Continuous Glucose Monitoring
Continuous glucose monitoring has been a thing for a while. It's a probe that sits just inside your body and measures blood glucose levels frequently. Obviously this is most useful for type 1 diabetics, who need to regulate their blood glucose manually.
(At this point, I would be amiss not to give a nod to the book Systems Medicine, which I think most readers would find fascinating. I can't judge whether it's correct or not, but it is a delightful exploration of a bunch of maladies from the perspective of differential equations.)
But CGMs have been both expensive and prescription-only. And I am not a diabetic, type 1 or otherwise. But technology and, more importantly, regulation have apparently marched on, and even in America I can now buy a CGM for $50 that lasts for two weeks, over the counter. So CGM technology is now available to the mildly curious, like me.

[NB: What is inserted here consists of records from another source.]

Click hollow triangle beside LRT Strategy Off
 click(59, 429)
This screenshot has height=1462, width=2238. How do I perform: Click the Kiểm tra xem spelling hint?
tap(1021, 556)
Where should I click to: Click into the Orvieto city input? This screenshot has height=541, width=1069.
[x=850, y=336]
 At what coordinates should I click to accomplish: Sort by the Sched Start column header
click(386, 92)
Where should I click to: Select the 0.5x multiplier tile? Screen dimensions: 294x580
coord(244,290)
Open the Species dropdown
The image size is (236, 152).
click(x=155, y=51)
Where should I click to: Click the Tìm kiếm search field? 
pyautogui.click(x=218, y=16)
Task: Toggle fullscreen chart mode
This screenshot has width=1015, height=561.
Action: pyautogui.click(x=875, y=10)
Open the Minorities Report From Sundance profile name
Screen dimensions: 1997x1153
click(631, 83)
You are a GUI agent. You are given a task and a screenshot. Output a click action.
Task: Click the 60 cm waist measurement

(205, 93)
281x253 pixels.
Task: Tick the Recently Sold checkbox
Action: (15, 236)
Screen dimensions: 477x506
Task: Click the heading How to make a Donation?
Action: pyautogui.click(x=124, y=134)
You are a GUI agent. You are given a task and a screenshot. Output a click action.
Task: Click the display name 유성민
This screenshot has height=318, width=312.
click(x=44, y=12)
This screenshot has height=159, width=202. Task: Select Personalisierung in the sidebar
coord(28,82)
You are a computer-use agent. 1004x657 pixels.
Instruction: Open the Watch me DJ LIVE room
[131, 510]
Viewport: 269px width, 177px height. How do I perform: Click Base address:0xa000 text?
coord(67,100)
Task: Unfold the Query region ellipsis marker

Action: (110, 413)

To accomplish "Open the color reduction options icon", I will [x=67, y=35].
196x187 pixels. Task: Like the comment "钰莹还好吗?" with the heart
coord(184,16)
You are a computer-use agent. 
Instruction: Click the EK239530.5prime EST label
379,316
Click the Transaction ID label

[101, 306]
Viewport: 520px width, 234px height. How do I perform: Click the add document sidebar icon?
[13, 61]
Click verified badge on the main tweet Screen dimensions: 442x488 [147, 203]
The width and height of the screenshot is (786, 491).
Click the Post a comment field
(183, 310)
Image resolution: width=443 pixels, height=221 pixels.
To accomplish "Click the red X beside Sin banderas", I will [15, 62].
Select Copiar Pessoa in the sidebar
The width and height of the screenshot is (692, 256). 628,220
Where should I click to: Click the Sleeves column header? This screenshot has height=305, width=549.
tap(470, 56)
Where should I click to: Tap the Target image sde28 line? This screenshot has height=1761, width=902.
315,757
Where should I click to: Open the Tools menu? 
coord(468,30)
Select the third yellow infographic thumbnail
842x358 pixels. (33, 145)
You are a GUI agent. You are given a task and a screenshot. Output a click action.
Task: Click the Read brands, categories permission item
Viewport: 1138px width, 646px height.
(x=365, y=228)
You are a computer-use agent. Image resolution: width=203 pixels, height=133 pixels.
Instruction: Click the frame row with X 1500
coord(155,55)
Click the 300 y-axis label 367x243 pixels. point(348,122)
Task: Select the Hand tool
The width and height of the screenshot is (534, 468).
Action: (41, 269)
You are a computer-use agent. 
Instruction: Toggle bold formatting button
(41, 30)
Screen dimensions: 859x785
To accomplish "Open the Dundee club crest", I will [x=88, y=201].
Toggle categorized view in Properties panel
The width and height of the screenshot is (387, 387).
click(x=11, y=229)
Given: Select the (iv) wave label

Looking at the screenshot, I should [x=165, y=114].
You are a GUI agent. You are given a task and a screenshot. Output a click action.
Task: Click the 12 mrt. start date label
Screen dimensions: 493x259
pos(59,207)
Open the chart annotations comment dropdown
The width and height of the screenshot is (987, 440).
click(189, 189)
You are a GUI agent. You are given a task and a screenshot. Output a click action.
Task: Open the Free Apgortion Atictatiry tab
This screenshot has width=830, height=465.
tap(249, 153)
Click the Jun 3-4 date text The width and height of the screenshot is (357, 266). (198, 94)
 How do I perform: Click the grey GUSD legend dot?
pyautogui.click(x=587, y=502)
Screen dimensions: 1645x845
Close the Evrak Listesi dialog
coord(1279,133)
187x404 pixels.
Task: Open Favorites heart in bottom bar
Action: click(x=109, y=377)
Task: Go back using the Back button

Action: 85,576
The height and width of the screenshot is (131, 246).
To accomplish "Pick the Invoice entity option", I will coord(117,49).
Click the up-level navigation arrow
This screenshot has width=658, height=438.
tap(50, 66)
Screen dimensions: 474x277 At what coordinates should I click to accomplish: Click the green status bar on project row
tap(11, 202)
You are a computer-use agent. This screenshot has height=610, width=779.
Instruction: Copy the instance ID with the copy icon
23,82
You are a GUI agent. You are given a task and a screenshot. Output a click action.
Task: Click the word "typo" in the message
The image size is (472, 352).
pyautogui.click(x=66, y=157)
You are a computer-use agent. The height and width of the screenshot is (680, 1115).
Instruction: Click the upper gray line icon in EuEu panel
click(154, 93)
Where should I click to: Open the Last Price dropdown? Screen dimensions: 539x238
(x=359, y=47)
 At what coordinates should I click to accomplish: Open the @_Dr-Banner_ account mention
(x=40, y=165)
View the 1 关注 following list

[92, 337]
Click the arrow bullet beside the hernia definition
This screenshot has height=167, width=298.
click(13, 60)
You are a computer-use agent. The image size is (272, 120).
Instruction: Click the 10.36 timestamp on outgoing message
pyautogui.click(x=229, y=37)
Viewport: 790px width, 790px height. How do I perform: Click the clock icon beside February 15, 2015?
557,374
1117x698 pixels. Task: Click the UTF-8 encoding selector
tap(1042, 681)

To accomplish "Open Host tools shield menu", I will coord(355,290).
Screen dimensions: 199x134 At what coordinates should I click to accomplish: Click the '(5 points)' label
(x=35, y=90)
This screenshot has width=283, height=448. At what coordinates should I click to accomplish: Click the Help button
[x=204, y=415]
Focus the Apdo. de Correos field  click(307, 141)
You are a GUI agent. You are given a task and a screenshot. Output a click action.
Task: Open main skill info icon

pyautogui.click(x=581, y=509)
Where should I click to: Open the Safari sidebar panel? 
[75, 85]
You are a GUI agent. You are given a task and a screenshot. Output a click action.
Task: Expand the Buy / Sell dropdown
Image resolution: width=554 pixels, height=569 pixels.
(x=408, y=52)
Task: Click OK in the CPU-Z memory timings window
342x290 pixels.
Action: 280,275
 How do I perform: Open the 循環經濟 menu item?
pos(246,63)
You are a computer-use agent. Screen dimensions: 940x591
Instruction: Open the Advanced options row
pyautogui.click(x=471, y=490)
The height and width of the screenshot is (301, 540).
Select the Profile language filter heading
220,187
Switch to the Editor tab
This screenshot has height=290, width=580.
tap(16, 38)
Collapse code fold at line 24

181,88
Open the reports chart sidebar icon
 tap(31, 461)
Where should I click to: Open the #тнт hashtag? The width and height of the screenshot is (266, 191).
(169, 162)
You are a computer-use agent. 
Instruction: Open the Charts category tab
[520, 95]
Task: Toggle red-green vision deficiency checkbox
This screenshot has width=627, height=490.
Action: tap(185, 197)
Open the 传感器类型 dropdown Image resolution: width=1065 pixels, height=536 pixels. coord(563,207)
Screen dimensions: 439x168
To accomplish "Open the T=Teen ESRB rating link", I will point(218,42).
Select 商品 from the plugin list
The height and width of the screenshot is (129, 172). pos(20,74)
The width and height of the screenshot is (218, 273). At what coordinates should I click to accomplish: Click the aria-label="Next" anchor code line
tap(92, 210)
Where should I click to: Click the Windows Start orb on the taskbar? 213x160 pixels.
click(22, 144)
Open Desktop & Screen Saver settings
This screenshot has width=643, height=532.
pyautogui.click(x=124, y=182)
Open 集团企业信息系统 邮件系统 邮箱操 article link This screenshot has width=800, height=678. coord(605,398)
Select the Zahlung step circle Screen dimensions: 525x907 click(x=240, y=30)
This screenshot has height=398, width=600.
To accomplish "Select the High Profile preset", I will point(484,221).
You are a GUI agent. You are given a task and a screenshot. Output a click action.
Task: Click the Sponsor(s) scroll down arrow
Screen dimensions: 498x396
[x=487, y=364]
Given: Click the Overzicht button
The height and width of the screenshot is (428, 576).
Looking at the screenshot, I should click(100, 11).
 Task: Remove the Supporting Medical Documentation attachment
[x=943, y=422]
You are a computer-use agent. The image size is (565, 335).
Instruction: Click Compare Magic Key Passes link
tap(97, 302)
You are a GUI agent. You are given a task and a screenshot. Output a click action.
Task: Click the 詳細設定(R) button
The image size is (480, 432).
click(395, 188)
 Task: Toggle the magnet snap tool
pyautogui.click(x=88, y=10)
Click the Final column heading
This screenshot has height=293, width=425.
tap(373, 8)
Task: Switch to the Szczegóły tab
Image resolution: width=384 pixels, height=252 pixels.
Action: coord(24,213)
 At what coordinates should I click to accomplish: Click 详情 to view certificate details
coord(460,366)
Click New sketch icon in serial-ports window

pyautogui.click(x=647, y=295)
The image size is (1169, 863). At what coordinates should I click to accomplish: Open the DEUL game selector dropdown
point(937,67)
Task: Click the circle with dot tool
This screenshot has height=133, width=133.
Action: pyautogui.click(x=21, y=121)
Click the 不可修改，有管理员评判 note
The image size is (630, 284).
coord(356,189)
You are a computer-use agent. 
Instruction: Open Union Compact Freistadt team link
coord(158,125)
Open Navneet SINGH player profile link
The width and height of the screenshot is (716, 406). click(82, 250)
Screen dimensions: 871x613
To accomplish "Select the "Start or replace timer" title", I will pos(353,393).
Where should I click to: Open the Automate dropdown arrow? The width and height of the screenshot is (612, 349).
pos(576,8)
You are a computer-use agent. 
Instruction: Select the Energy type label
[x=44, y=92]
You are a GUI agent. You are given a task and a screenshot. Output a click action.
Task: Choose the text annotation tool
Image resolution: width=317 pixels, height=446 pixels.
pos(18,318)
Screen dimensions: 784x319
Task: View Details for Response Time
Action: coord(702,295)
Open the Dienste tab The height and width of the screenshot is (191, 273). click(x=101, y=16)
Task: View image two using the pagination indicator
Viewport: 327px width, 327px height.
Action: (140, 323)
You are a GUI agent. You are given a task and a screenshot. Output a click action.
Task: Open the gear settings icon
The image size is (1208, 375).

The device itself looks like a thick guitar pick, and it comes encased inside a much larger lump of plastic that has a pretty serious-looking spring inside. It takes readings every 5 minutes but only transmits every 15 minutes. You need a phone to receive the data and, if the phone is not nearby, it will buffer some number of samples and catch up when it can. The instructions say to keep the phone nearby at all times, so I didn't test how much it will buffer beyond an hour or so.
I've got both an Android and an iPhone, but for this the iPhone was a more convenient device. So everything following probably applies to both ecosystems, but I've only tested it in one.
The app is well made, although you can feel the lawyers & regulators hovering over every part of it. It gives you instructions about how to “install” the sensor, which you do by holding the big lump of plastic with the spring over a suitable spot on your body and then pressing the button.
It's not a large needle, but it's not trivial either. There is a soupçon of cyberpunk about applying it to yourself in the bathroom but, honestly, my first thought after pressing the button and hearing the bang of the spring releasing was, “oh, it didn't work.” Because I didn't feel anything at all. But when I lifted the applicator away, there it was. And after a little while it started providing readings.
It's held in place with some sticky plastic, and you can shower with it on. After a week or two the plastic does start to get a bit messed up. Honestly, I would have preferred to have replaced cover every few days, but I only got one in the box.
I placed it on the upper arm as suggested in the instructions. I put it a little bit further around and I didn't have any problems laying down on that side.
What did I learn? In a couple of cases, meals that I thought would be fairly healthy (or at least not terrible) were pretty terrible. There'll be some things that I'll avoid eating more than I had before. In the bucket of “things that should have been obvious but the effect is still stronger than I thought”: exercise really works. Even a brisk walk resets my blood sugar quite significantly. And the Hawthorne effect works even when you're doing it to yourself.
The app does not seem to let you export the data. However, at least on iOS you can connect it to Apple Health. And Apple Health does let you export all of your data as a big XML file. So a little bit of Go code later, I have a CSV of everything it recorded and per-day averages and variations.
The sensor will stop working after 15 and a half days. It says exactly 15, but I think it will give you another half day to switch over to another sensor. It comes out easily, although the sticky residue takes some effort to get off the skin.
I did not switch to another sensor. I will probably do it again, but I'll give it a while since, as I expected, most of the insights that I think I'm going to get, I got fairly rapidly. Honestly, I think the gamification of not wanting to spike my blood sugar was perhaps the most effective part of it. I still think it's cool that this is a thing now.